[Passage provided]
LINDZEN DOESN'T MIND getting bashed—the criticism bolsters his sense that he's fighting for the truth. "I feel that my field is being raped, and someone should do something about it," he says.

John M. Wallace, an atmospheric scientist at the University of Washington who has known Lindzen since their grad-school days in Cambridge, Massachusetts, says Lindzen's challenge to climate-change orthodoxy is driven, in large part, by his inner resistance to backing down. "That is Dick's natural personality—to be somewhat of a contrarian," Wallace says. "He feels he can work the argument and win."

Lindzen is also accustomed to charting his own course and trusting what his brain seems to tell him. Raised in the Bronx by immigrant parents, Lindzen graduated from the Bronx High School of Science in 1956, started college at Rensselaer Polytechnic Institute, then transferred to Harvard after two years, graduating in 1960 with a bachelor's degree in physics. He didn't intend to specialize in climatology when he stayed at Harvard to pursue a graduate degree, but he won a fellowship in atmospheric and ocean science that allowed him to continue studying his first love: applied mathematics and physics.

Early on, Lindzen's exceptional math skills helped shape his career. For a series of papers he published in the late sixties and early seventies, he chose to tackle a complex phenomenon involving thermal currents in the atmosphere that scientists had been trying to explain for decades. "Lindzen figured out how to mathematically solve the problem," says Wallace. In 1977, this work helped get Lindzen elected to both the National Academy of Sciences and the American Academy of Arts and Sciences. He was awarded an endowed professorship at MIT in 1983.

In 1990, two years after NASA scientist James E. Hansen issued his now famous warning about climate change during a congressional hearing, Lindzen started taking a publicly contrarian stance when he challenged then-senator Gore by suggesting in the Bulletin of the American Meteorological Society that the case for human-induced global warming was overstated and that natural climate variability could explain things just as easily. In 1992, he served up similar arguments at a Vienna conference on the science and economics of global warming that was hosted by OPEC and marked by unruly protests from environmentalists.

Lindzen tends to relate these stories with mild sarcasm, implying that the listener is surely sophisticated enough to perceive his opponents' foibles. "They were actually trying to climb in the building," he recalls in a deadpan tone. "It was kind of strange, but these were Europeans."

[The request] Using the passage on Lindzen, explain why he went into atmospheric and ocean science for graduate study even though he had not intended to specialize in climatology. Answer in one to three sentences. The lines that come next are separate material and have no connection to the passage on Lindzen.

[Dataset section]
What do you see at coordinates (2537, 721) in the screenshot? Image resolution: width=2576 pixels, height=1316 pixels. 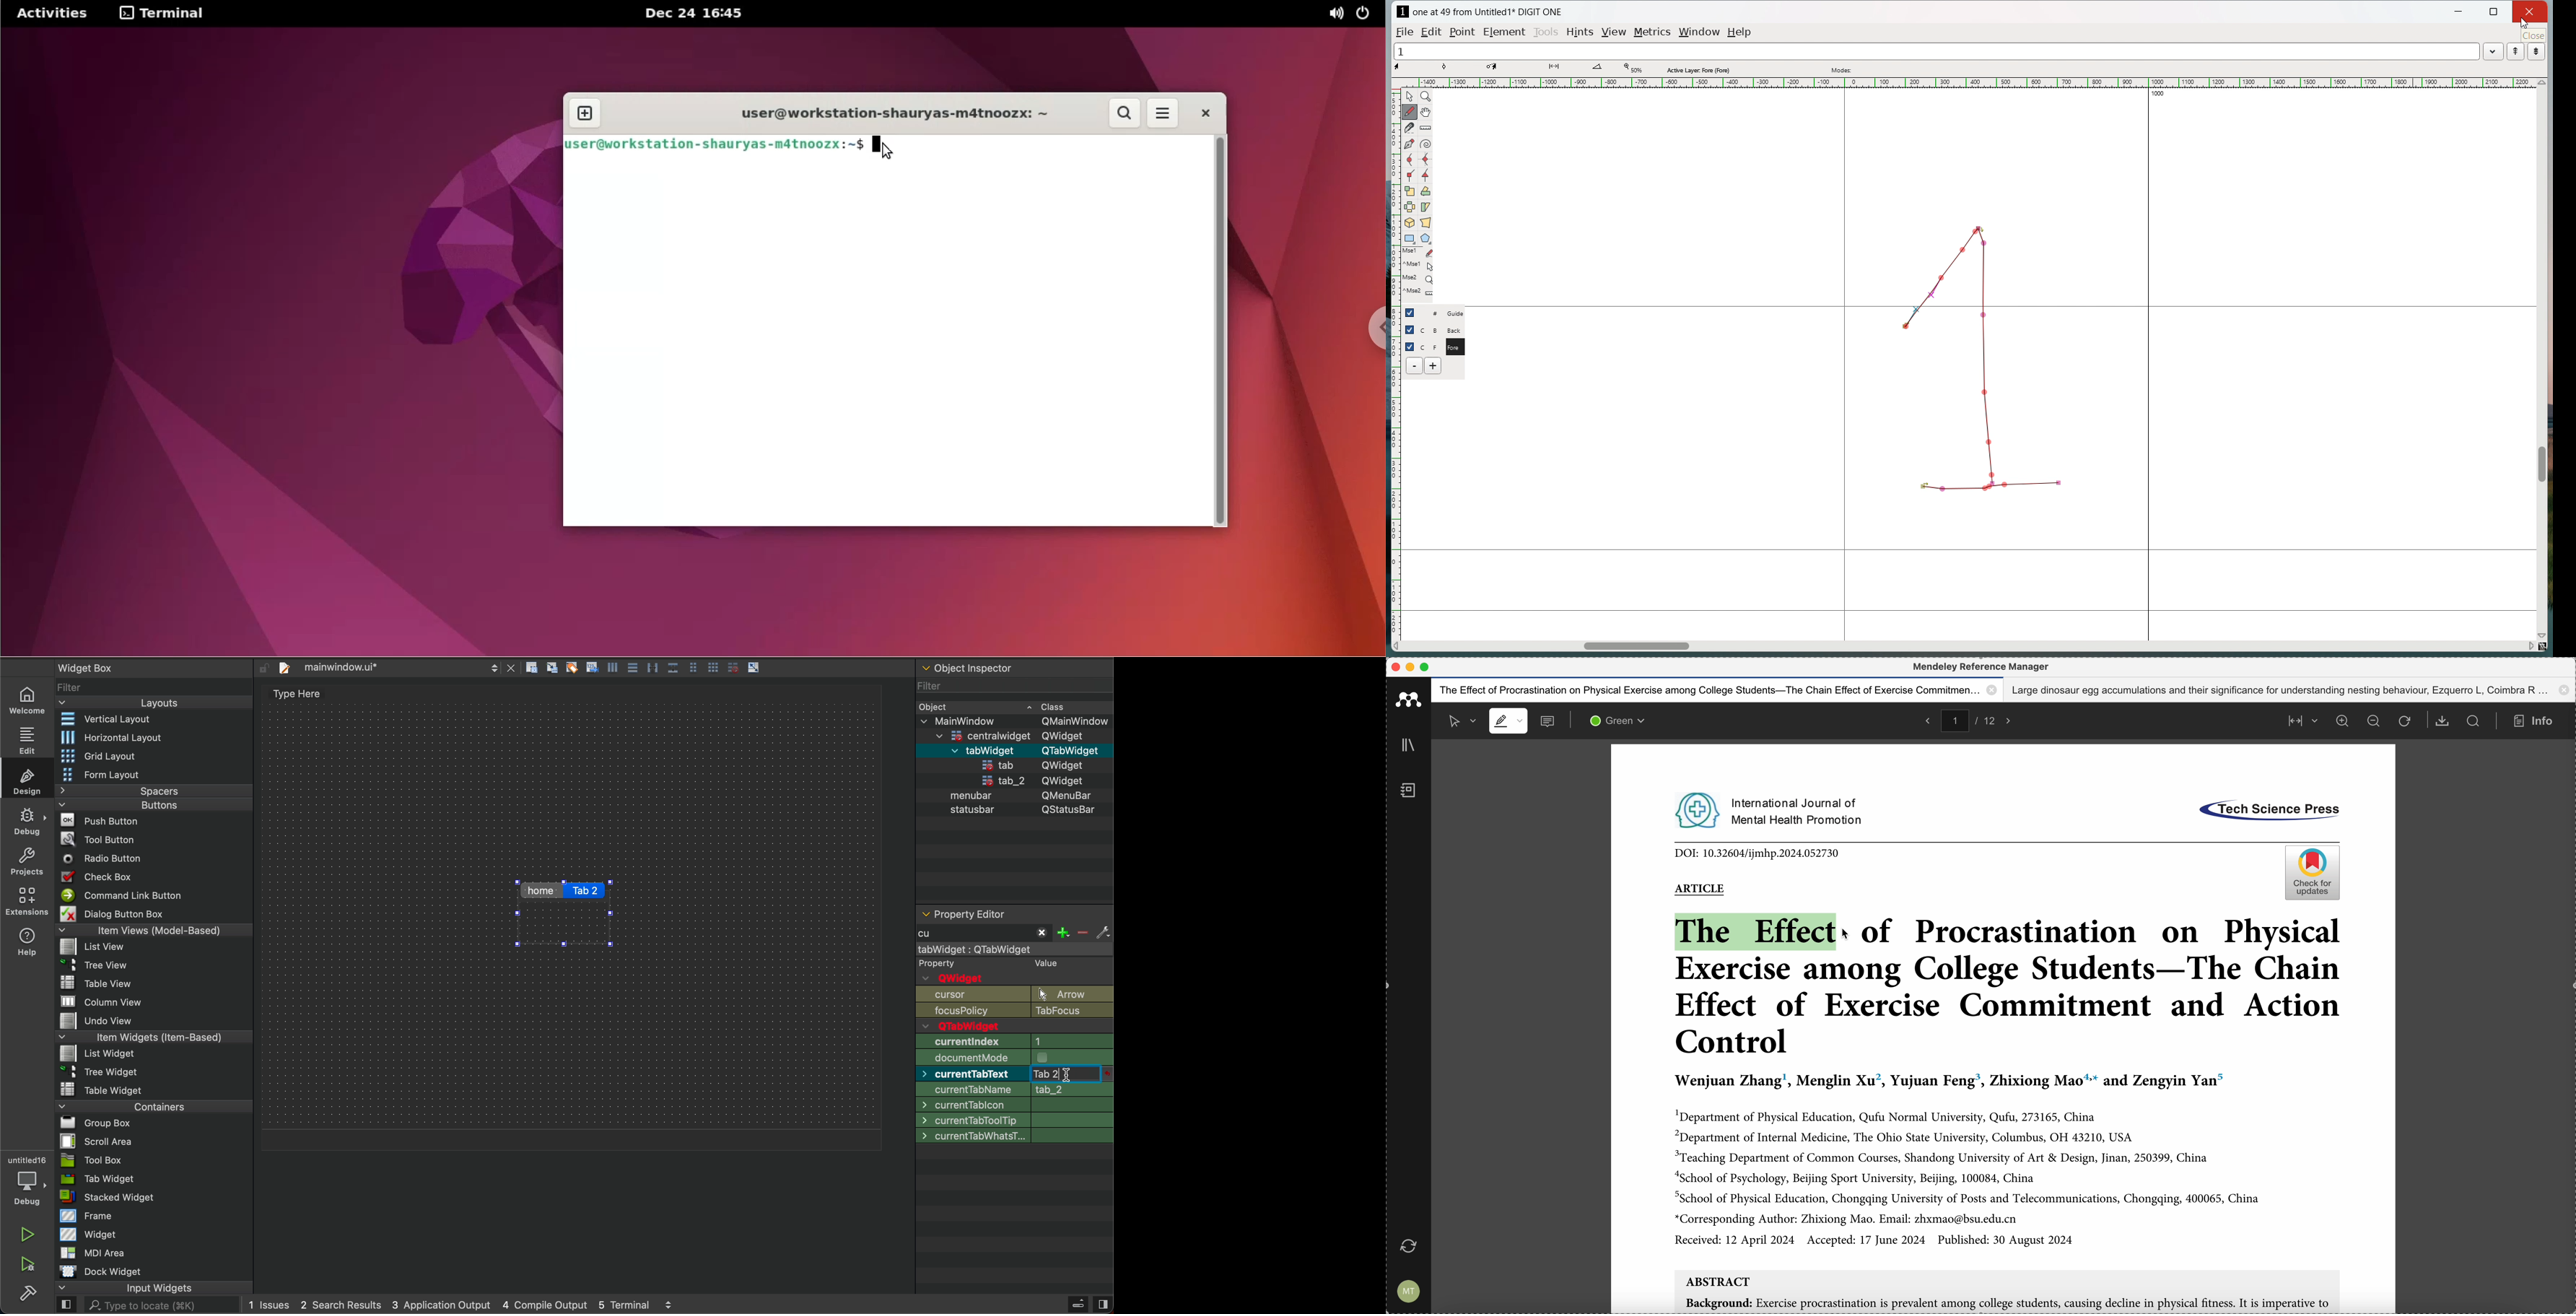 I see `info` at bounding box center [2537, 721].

[Task result] He won a fellowship in atmospheric and ocean science, and it allowed him to keep studying his first love, applied mathematics and physics.